#### [Record set]
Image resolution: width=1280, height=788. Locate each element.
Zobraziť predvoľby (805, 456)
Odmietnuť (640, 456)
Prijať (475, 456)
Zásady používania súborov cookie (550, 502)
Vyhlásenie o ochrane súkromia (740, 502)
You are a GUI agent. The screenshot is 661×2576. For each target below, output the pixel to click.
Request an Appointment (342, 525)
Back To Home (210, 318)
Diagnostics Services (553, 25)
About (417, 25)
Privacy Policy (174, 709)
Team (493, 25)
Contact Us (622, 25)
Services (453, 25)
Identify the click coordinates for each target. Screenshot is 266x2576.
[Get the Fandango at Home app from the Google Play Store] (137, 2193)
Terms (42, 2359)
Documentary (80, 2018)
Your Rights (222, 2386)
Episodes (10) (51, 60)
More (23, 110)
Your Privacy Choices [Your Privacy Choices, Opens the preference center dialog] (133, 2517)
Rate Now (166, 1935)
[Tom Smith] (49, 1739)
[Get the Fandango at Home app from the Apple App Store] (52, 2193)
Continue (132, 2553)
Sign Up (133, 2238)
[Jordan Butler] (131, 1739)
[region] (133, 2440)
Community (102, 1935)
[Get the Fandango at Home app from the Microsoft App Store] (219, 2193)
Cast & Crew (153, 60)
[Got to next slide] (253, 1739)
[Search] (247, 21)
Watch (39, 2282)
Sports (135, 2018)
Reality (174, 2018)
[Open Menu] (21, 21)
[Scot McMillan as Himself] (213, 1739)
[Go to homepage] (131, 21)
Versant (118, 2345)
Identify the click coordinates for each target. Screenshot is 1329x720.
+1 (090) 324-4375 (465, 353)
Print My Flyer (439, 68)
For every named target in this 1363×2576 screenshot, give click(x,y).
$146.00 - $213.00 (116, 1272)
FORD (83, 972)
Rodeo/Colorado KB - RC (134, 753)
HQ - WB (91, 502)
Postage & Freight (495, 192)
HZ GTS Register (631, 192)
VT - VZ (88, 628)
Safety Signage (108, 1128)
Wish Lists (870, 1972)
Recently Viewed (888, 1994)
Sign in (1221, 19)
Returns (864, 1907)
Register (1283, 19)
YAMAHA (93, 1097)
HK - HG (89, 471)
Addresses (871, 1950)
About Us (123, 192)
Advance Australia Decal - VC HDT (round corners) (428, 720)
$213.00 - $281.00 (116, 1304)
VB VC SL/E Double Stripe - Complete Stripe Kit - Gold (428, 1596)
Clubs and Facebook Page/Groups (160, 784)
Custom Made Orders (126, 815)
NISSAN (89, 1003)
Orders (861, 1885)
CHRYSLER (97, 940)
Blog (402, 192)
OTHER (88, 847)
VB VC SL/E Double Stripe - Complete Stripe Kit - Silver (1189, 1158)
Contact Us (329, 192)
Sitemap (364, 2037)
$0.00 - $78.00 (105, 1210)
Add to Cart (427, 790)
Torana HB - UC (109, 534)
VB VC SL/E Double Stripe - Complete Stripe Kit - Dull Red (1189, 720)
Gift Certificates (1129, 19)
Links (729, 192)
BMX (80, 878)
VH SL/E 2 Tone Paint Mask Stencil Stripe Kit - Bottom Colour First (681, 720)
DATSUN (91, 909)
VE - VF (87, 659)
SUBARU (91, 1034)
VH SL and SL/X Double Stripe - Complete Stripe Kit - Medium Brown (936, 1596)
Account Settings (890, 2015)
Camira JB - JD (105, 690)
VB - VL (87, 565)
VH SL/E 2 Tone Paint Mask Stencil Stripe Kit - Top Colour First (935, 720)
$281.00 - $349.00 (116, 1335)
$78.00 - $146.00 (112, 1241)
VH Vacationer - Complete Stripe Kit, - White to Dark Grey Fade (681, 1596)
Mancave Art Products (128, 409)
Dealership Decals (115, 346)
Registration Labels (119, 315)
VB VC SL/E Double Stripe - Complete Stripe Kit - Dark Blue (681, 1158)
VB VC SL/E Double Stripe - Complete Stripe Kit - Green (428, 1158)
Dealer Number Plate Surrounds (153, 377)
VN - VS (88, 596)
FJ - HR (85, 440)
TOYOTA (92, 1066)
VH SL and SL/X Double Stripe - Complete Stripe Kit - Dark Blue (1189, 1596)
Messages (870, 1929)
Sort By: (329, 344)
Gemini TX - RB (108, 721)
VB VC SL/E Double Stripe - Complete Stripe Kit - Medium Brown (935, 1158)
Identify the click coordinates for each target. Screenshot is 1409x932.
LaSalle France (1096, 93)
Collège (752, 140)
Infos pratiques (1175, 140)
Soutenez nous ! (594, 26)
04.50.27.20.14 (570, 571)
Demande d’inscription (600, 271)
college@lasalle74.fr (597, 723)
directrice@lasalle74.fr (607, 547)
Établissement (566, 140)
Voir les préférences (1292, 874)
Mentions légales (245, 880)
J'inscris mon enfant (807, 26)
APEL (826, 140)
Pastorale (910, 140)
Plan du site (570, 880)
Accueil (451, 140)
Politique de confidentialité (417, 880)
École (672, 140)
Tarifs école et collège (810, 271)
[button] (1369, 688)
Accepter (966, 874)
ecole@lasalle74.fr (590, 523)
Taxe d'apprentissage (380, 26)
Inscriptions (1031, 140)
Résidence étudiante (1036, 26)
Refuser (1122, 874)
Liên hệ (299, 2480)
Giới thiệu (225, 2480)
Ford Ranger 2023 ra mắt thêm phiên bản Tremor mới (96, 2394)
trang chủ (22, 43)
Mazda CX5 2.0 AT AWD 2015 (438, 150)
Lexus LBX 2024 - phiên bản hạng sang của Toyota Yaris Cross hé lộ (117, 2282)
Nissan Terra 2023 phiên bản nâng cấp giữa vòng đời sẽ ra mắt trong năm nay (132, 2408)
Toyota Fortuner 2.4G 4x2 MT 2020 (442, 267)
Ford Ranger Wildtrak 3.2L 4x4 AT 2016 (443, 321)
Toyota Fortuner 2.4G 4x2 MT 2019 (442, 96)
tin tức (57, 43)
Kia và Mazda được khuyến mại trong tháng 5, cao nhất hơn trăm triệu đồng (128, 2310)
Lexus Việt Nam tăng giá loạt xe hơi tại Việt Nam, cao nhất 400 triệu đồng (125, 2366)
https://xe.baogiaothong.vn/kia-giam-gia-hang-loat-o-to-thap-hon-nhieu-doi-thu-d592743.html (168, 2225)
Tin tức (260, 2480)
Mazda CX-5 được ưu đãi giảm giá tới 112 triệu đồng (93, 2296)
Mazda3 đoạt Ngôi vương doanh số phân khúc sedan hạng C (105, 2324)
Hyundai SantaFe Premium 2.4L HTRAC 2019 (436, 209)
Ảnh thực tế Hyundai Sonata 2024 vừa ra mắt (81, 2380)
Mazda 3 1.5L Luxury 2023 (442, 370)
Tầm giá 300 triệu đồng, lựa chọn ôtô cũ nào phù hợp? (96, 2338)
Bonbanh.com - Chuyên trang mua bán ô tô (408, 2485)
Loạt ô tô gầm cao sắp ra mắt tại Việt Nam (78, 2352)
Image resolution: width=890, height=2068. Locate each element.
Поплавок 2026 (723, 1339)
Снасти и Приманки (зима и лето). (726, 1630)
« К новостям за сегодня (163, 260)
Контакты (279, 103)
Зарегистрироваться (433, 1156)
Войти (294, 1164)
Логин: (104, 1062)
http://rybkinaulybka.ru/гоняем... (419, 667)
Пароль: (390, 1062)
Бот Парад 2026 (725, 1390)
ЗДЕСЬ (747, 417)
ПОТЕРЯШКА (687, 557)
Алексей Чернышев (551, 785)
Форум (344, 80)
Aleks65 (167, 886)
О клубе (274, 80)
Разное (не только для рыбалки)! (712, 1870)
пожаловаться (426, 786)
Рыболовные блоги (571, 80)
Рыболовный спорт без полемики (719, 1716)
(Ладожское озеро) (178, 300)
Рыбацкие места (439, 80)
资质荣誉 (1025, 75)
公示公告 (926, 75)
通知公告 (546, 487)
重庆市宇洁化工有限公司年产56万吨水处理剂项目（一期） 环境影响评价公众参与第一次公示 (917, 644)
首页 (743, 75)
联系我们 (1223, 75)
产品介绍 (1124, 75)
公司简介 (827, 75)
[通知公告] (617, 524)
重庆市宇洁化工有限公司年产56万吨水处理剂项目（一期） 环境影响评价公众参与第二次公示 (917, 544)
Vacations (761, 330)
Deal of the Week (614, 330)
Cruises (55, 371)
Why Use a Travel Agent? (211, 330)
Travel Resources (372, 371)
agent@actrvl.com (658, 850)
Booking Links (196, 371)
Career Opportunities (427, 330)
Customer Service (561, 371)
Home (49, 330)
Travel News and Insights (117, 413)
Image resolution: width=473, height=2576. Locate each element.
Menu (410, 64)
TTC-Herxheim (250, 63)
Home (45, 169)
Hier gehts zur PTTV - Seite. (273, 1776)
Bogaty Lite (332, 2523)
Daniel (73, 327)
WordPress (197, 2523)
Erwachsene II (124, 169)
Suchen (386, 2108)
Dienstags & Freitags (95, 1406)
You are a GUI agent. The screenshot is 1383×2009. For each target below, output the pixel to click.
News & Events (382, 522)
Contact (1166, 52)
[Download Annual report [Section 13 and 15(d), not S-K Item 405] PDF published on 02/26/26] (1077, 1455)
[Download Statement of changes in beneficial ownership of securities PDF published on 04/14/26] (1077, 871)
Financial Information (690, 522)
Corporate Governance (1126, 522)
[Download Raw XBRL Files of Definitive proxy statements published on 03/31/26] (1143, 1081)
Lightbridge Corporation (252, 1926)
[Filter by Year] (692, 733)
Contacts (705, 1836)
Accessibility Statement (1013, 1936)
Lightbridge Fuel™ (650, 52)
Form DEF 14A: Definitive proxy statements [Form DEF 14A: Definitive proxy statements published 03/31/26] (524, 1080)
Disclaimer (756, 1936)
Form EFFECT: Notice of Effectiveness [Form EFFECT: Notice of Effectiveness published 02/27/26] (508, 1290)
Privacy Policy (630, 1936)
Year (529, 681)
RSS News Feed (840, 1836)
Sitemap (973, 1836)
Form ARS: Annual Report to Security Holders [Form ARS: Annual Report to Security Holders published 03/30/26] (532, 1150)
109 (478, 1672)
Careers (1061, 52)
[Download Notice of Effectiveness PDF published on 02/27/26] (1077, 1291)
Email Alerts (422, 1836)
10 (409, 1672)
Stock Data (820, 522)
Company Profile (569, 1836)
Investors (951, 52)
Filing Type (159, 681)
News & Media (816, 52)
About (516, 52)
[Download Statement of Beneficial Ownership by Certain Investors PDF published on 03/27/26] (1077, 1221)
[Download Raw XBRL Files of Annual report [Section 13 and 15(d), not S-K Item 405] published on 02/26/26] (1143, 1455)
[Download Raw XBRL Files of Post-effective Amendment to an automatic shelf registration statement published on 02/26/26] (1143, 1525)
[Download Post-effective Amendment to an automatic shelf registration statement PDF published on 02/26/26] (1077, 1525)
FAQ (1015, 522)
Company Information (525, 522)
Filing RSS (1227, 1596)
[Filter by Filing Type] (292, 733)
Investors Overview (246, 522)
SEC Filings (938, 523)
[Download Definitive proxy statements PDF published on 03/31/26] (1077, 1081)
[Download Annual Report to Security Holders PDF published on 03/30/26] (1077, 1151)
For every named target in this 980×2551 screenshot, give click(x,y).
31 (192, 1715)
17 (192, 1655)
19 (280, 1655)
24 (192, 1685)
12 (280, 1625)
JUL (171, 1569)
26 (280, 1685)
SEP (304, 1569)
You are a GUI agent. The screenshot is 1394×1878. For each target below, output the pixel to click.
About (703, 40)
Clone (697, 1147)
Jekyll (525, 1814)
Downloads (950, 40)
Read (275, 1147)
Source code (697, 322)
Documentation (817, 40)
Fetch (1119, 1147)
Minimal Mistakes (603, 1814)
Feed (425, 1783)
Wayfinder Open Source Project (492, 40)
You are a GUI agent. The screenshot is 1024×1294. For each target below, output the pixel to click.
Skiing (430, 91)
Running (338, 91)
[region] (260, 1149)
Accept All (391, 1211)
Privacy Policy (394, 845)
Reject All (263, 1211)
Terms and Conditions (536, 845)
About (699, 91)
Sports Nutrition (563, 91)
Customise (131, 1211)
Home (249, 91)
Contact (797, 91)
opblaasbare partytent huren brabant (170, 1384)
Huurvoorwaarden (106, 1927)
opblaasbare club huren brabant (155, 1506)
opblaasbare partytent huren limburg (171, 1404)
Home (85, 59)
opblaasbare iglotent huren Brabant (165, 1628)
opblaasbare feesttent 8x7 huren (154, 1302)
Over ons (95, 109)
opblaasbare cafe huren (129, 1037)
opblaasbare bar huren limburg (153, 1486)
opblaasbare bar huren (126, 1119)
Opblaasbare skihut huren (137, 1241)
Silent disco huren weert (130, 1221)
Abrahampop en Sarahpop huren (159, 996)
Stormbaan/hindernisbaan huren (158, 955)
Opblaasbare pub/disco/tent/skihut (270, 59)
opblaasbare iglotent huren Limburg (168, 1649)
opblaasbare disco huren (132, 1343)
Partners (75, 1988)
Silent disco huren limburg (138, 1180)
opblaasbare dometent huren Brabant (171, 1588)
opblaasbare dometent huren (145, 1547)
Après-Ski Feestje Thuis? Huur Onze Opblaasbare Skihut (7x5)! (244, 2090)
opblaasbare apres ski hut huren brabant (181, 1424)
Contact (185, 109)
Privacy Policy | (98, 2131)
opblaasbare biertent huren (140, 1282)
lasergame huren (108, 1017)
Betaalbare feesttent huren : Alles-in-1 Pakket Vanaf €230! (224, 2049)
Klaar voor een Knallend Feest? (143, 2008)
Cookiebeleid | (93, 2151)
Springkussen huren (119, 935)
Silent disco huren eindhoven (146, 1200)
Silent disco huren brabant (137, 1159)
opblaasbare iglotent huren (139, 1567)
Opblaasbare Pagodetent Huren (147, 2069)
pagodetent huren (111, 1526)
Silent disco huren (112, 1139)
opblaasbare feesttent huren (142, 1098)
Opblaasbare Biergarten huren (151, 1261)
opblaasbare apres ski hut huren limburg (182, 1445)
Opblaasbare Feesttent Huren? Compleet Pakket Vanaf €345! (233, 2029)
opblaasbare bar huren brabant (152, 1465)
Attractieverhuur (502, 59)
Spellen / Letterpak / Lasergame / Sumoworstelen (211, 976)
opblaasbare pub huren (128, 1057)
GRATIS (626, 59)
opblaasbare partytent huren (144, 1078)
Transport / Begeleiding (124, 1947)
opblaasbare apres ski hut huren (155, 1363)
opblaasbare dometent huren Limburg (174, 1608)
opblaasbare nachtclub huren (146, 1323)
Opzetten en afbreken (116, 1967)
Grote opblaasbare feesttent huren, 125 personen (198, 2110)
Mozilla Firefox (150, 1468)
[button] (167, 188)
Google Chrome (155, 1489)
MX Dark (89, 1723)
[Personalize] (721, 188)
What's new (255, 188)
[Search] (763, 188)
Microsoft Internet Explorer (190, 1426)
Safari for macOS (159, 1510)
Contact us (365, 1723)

#### [Aim of the task]
Can you output as a JSON list of strings, one per line and skipping blank lines, the lines of the material from the line containing "Microsoft Internet Explorer (190, 1426)" through the end of the material, with both ends included?

#### [Answer to the task]
[
  "Microsoft Internet Explorer (190, 1426)",
  "Safari for macOS (159, 1510)",
  "Contact us (365, 1723)"
]